__What the exercise asks__
Include the line containing "Task: Select the Category column header" and every line after it up to the end of the material below; reproduce them exactly and drop the pictures.

━━━━━━━━━━━━━━━━━━━━

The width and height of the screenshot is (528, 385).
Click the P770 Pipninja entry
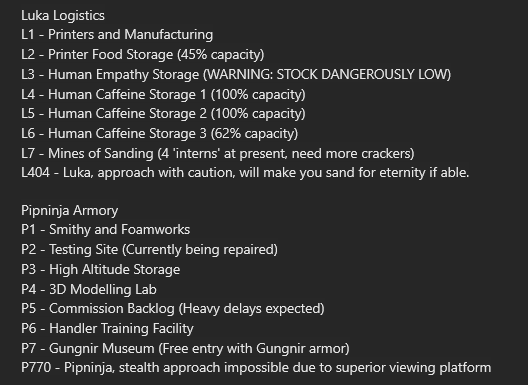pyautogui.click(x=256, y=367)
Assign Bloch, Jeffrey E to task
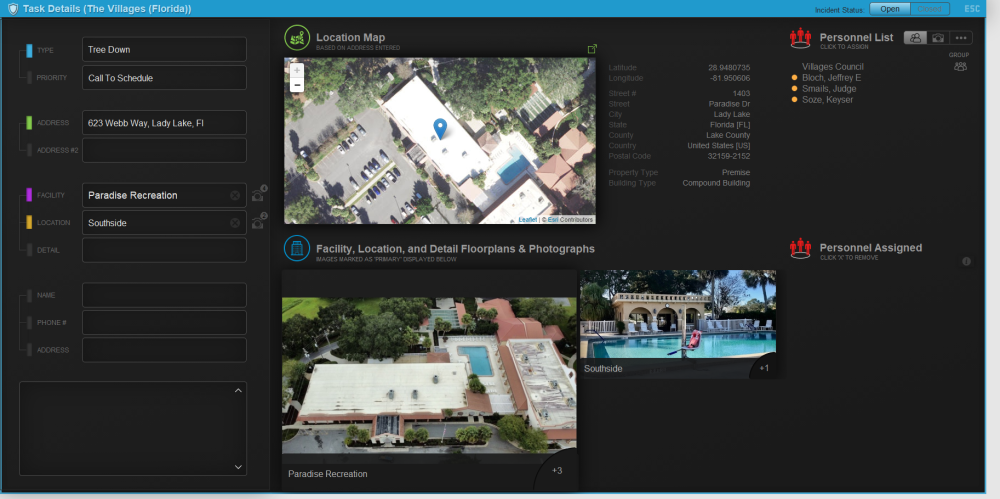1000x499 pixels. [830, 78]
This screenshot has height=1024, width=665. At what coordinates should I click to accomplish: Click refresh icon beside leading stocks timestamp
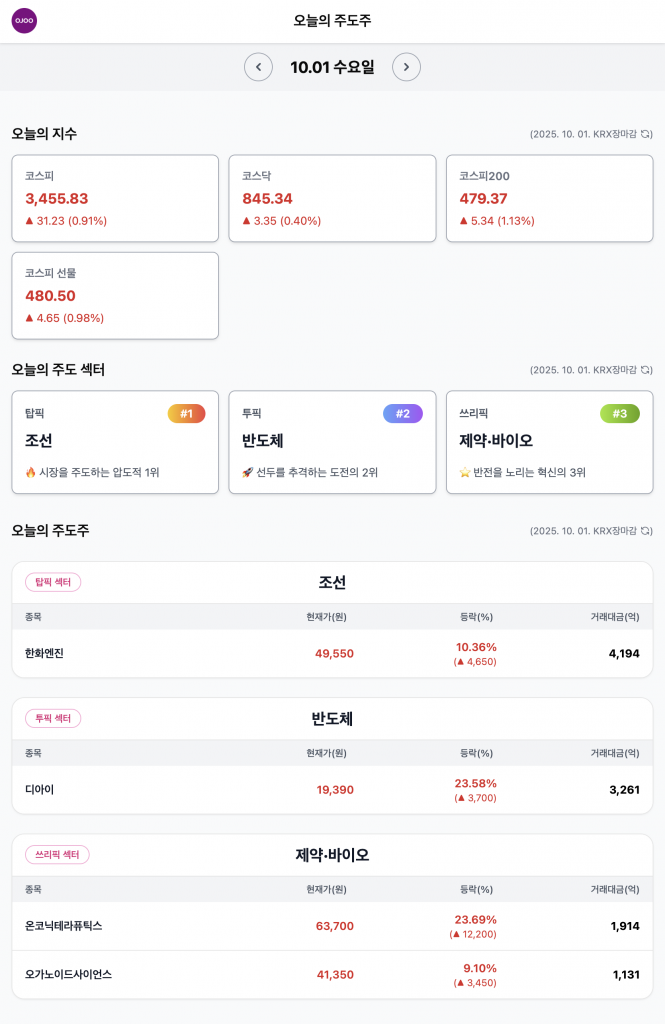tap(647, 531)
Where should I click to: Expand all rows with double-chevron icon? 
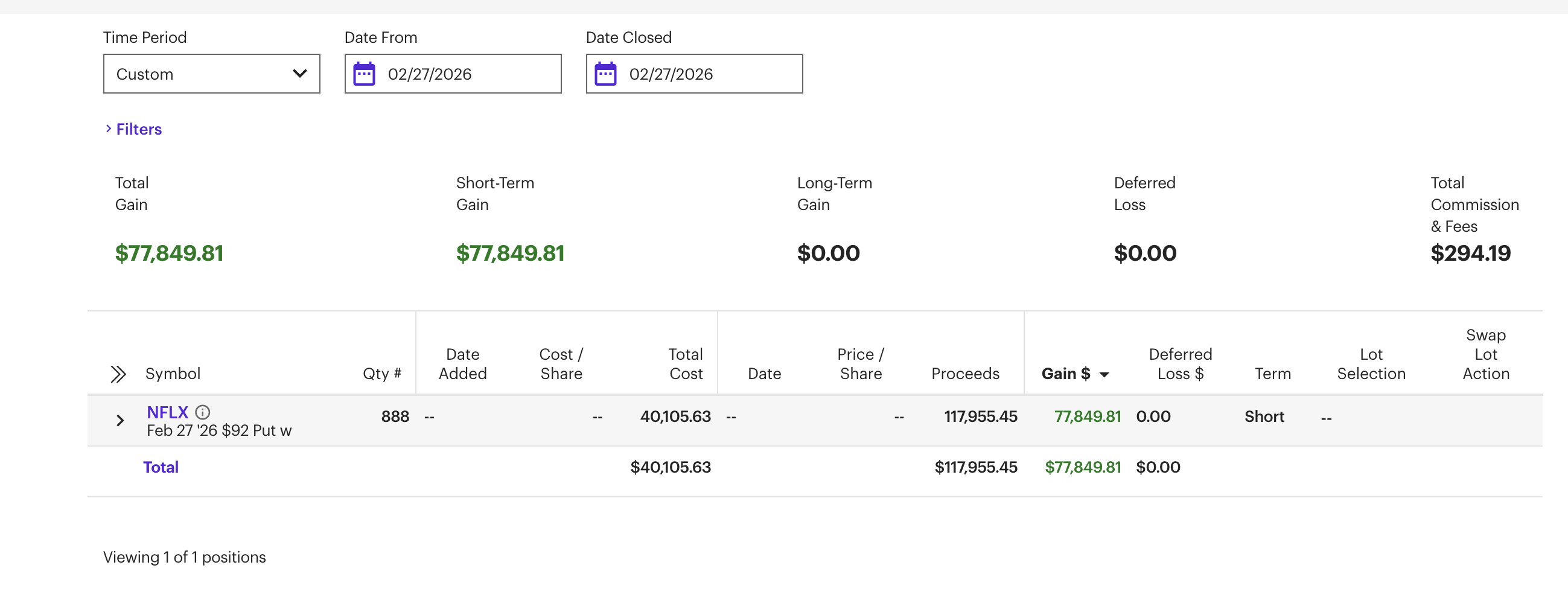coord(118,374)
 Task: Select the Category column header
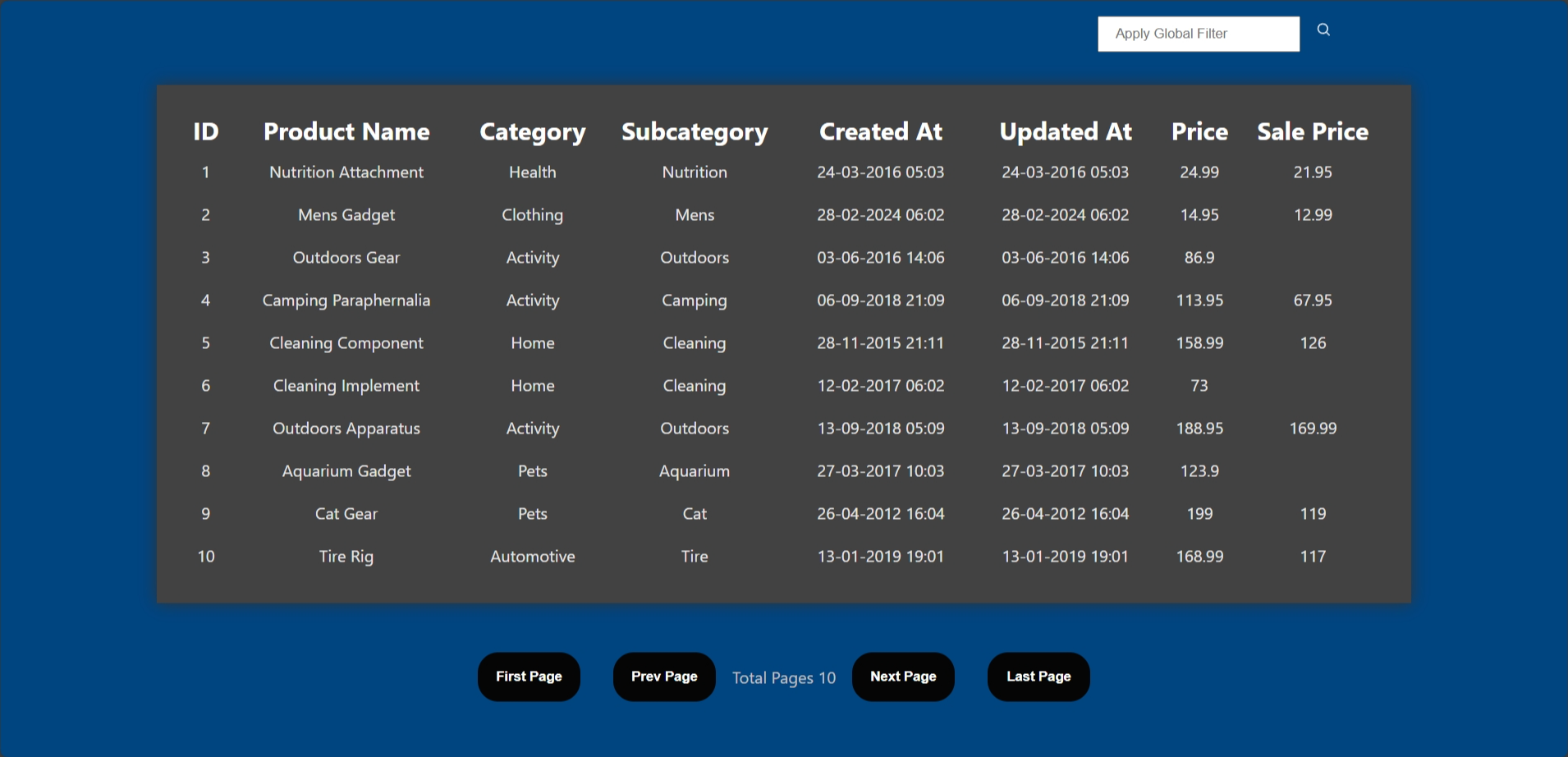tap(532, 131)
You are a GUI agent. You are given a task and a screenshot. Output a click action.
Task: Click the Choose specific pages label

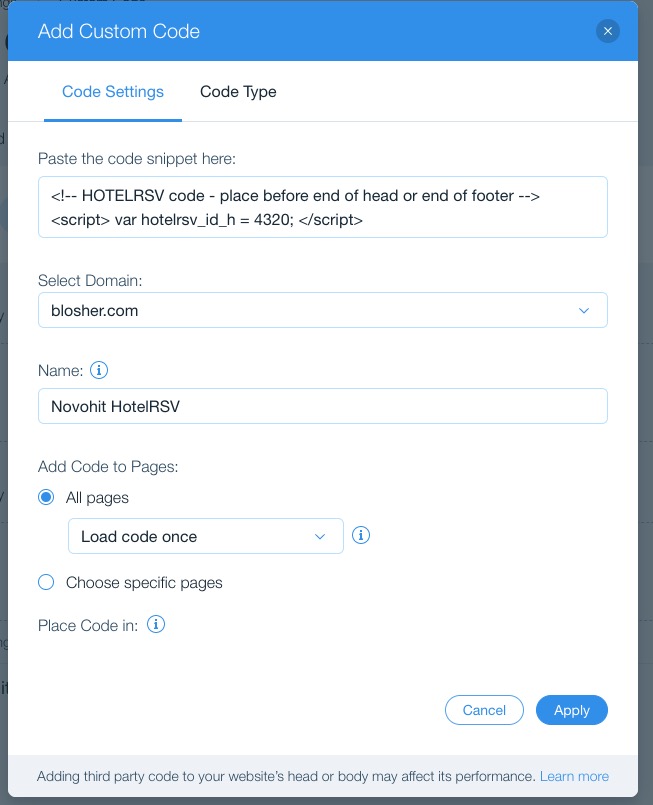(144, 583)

━━━━━━━━━━━━━━━━━━━━

__Output of the task__
 Task: Select the Category column header
tap(532, 131)
You are a GUI agent. You are given a task and a screenshot. Output a click action.
Task: Click the Choose specific pages label

(144, 583)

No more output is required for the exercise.